Ultrasonic transducer

A small, compact, easily mountable ultrasonic transducer for measuring the filling level in a container is provided, which transducer transmits virtually no oscillation energy to the container, having a can-shaped transducer housing (1), an electronics housing (2) connected to the transducer housing (1), a transducer element (4), arranged in the transducer housing (1), for the transmission and reception of ultrasonic pulses, a union ring (3) for the sound-decoupling securing of the ultrasonic transducer on the container, in which ring the transducer housing (1) is supported coaxially with respect to the union ring (3) and is fixed therein against displacement in the axial direction, and two resilient elements (7, 8) which are arranged between the transducer housing (1) and the union ring (3) and by means of which the transducer housing (1) and the union ring (3) are held spaced apart from each other in the radial direction in such a way that there is no direct mechanical coupling between them in the radial direction.

BACKGROUND OF THE INVENTION 
The invention relates to an ultrasonic transducer for measuring the filling 
level in a container. 
An ultrasonic pulse emitted from the ultrasonic transducer is reflected at 
the surface of the filling material.

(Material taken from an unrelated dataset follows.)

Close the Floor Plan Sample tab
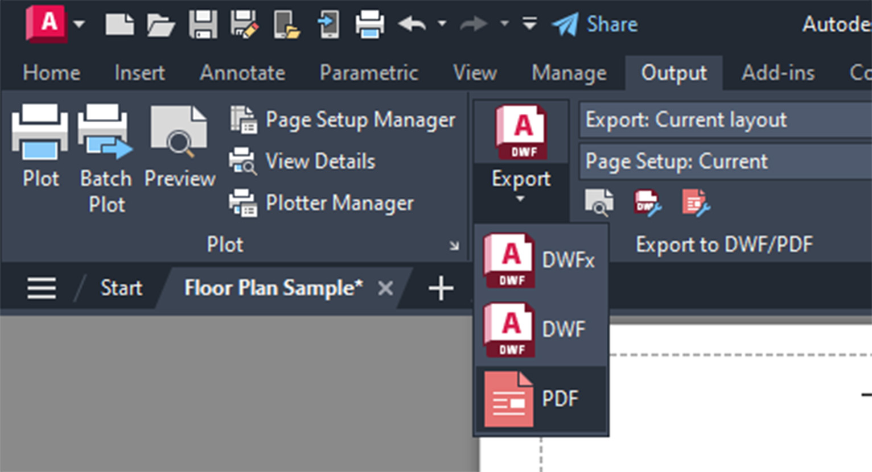385,288

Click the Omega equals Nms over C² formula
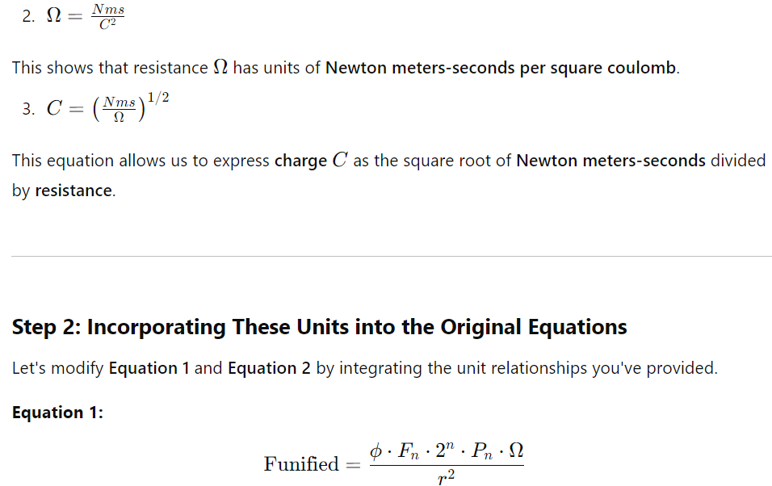[x=85, y=16]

The propagation time of the 
ultrasonic pulse from the transducer to the surface and back is determined 
and the filling level is determined therefrom. 
Ultrasonic transducers of this type are used in many branches of industry, 
for example in the water supply and water disposal sector and in 
chemistry. 
They preferably have a small diameter, in order that the openings in the 
container or in a sound guide tube, in which they are to be installed, can 
likewise be small. 
To produce the ultrasonic pulse, use is normally made of a disk-shaped 
piezoelectric element arranged in a can-like housing, the piezoelectric 
element being excited into oscillation. The bottom of the housing has the 
function of a diaphragm, onto which the oscillations are transmitted and 
through which the ultrasonic pulses are emitted. 

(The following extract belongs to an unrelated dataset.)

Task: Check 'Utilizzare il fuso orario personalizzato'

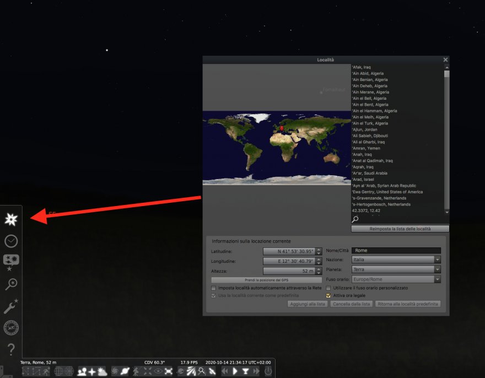Action: pos(328,288)
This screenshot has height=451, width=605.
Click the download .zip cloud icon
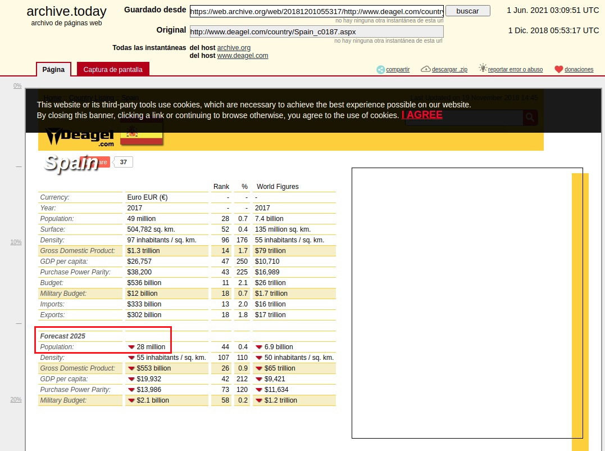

Between the piezoelectric element and the diaphragm there is arranged a 
plastic layer for matching the acoustic impedance of the piezoelectric 
element to the acoustic impedance of the medium into which the ultrasonic 
pulses are to be transmitted. 
A cavity which is left in the housing and is delimited by a circular 
surface facing away from the diaphragm and a cylindrical outer surface of 
the piezoelectric element is filled with a damping layer made, for 
example, from a plastic. This damping layer has the task of minimizing the 
emission of sound energy in the radial direction and in the direction 
facing away from the diaphragm. 
The smaller are the dimensions of the piezoelectric element and hence of 
the ultrasonic transducer, the greater is the transmission frequency. Such 
an ultrasonic transducer having a transmission frequency of, for example, 
50 kHz and correspondingly small dimensions is described in U.S. Pat. No. 
4,130,018. 
However, there is a direct mechanical coupling between the transducer 
element, the damping layer and the housing, with the result that the 
radiation of sound energy in the radial direction and in the direction 
facing away from the diaphragm cannot be completely suppressed. This 
energy is no longer available for the generation of the measurement 
signal. 
Part of this energy is transmitted to the container. This leads, in 
particular in the case of metallic containers which have a very high 
vibration quality, to a restriction of the measurement range of the 
ultrasonic transducer. The duration of the ultrasonic pulse emitted is 
lengthened by the feeding back of the oscillation energy of the container 
to the transducer element. As a result, a relatively large minimum 
distance, referred to below as the "block distance", is required between 
the ultrasonic transducer and the surface of the filling material. If the 
surface is located within the block distance, no measurement of the 
filling level is possible. 
DESCRIPTION OF THE PRIOR ART 
In DE-A 43 11 963, an ultrasonic transducer is described for measuring a 
filling level in a container, having 
a can-shaped transducer housing, 
a transducer element, arranged in the transducer housing, for the 
transmission and reception of ultrasonic pulses, 
a housing completely enclosing the transducer housing as far as a bottom 
surface of the transducer housing, 
the transducer housing being fixed in the housing against displacement in 
the axial and radial direction by a spring claw, which is molded on the 
transducer housing at the end and engages in a groove in the housing, 
a cylindrical cavity, which is arranged between the housing and the 
transducer housing and encloses the transducer element coaxially, and 
two resilient elements which are arranged between the transducer housing 
and the housing and seal off the cavity at the ends. 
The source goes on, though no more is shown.